[Collected data]

☆ ☆ ☆ ☆ ☆ ☆ ☆

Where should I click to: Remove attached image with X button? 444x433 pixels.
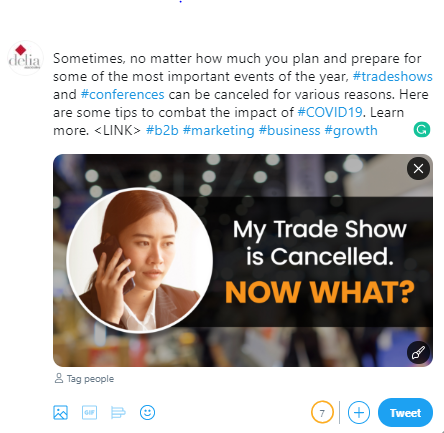click(x=418, y=169)
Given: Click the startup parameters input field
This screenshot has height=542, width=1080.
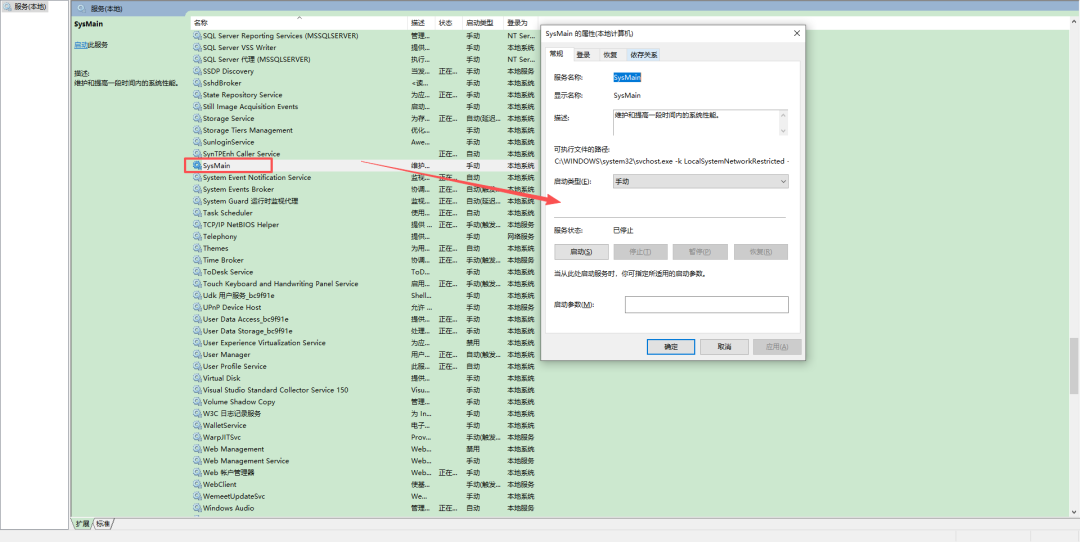Looking at the screenshot, I should click(707, 304).
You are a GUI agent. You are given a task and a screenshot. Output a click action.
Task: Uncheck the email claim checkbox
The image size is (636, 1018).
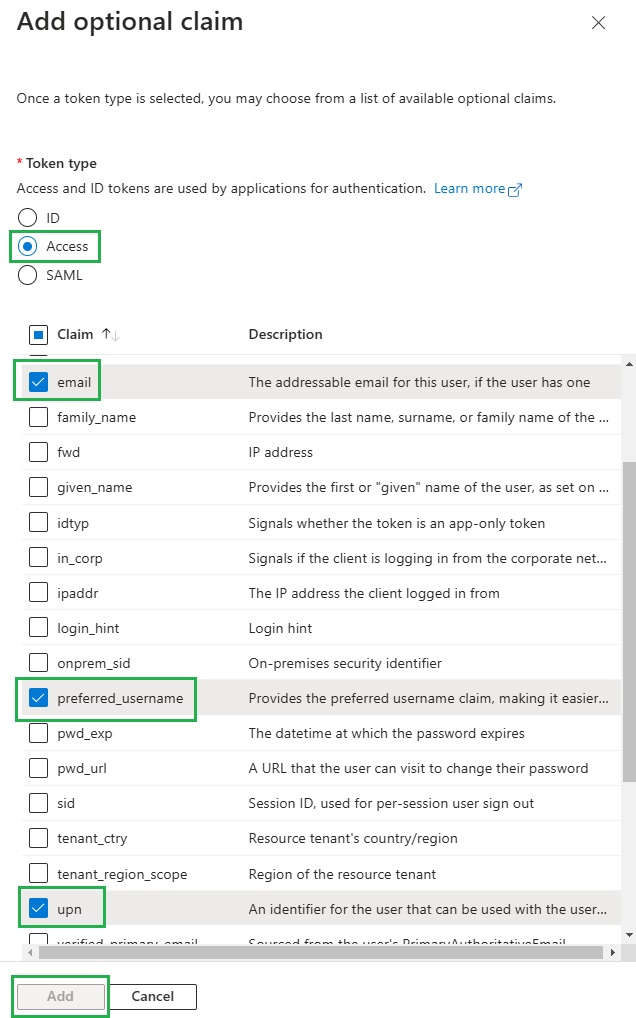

☆ ☆ ☆ ☆ ☆ ☆ ☆

Exactly the lines from the one with "This screenshot has height=542, width=1080." through the end of the records should be written out, and only those. Pictures do not belong in the copy.

This screenshot has height=542, width=1080.
Looking at the screenshot, I should click(707, 304).
You are a GUI agent. You are given a task and a screenshot. Output a click action.
Task: Uncheck the email claim checkbox
The image size is (636, 1018).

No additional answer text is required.